Show each line of the listing that contains the string "accomplish". Case counts.

# [Input data]
◇ ◇ ◇

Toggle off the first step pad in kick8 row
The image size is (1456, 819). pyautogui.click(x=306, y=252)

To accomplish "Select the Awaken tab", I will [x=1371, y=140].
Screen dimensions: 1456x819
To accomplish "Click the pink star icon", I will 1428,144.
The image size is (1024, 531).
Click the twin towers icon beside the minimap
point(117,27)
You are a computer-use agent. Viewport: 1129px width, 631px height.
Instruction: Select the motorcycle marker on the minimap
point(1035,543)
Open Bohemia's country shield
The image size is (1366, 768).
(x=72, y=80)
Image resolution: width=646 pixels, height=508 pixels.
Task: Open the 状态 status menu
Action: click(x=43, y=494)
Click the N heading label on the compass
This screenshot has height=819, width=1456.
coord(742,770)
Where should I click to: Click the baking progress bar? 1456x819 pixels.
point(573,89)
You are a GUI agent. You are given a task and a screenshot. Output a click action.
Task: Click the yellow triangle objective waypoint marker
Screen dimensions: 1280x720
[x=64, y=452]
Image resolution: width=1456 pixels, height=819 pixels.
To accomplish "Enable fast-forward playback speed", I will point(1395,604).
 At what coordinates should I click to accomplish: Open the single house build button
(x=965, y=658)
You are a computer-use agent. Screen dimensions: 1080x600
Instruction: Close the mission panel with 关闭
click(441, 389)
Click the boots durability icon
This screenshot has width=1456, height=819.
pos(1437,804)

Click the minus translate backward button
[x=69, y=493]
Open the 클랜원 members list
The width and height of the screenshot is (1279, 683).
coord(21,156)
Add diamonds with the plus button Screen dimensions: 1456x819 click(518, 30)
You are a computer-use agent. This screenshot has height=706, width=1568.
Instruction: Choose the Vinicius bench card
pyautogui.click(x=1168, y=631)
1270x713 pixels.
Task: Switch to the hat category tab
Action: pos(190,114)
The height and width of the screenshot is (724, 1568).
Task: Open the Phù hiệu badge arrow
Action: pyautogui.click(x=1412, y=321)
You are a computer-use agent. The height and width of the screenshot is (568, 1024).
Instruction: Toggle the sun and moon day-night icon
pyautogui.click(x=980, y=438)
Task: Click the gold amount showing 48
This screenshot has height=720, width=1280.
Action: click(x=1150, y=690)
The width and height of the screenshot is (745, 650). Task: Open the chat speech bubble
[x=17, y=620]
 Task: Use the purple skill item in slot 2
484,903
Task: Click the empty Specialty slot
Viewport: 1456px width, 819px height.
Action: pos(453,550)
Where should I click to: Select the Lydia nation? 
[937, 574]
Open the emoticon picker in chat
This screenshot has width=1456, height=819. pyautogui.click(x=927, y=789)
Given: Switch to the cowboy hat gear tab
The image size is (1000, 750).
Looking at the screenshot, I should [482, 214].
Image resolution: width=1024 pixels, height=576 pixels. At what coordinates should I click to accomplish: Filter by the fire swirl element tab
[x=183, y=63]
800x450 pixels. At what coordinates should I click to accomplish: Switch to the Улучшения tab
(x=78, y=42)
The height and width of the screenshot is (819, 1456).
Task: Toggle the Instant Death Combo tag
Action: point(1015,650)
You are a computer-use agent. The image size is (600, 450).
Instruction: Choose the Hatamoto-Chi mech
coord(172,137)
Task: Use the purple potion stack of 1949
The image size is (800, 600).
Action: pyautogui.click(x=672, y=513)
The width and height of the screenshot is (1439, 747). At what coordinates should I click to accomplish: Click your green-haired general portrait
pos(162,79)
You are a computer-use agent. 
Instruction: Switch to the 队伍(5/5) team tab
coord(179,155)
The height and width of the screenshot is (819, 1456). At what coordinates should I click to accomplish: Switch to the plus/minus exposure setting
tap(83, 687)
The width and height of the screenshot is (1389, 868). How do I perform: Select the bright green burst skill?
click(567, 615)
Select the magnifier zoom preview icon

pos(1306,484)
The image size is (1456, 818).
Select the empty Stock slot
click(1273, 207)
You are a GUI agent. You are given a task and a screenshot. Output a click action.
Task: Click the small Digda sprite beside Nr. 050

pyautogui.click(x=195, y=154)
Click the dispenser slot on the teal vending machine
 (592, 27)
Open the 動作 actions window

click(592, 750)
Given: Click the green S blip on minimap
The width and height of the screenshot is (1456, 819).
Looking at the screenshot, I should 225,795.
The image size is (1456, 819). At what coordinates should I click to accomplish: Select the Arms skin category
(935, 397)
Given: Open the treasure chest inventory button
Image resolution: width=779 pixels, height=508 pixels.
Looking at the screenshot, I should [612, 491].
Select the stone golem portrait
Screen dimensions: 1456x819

◇ ◇ ◇

# [Answer to the exercise]
To accomplish "Select the Awaken tab", I will [x=1371, y=140].
To accomplish "Click the pink star icon", I will 1428,144.
To accomplish "Enable fast-forward playback speed", I will point(1395,604).
 At what coordinates should I click to accomplish: Open the single house build button
Image resolution: width=1024 pixels, height=576 pixels. At what coordinates should I click to accomplish: Filter by the fire swirl element tab
800x450 pixels. At what coordinates should I click to accomplish: Switch to the Улучшения tab
The width and height of the screenshot is (1439, 747). At what coordinates should I click to accomplish: Click your green-haired general portrait
The height and width of the screenshot is (819, 1456). At what coordinates should I click to accomplish: Switch to the plus/minus exposure setting
The image size is (1456, 819). At what coordinates should I click to accomplish: Select the Arms skin category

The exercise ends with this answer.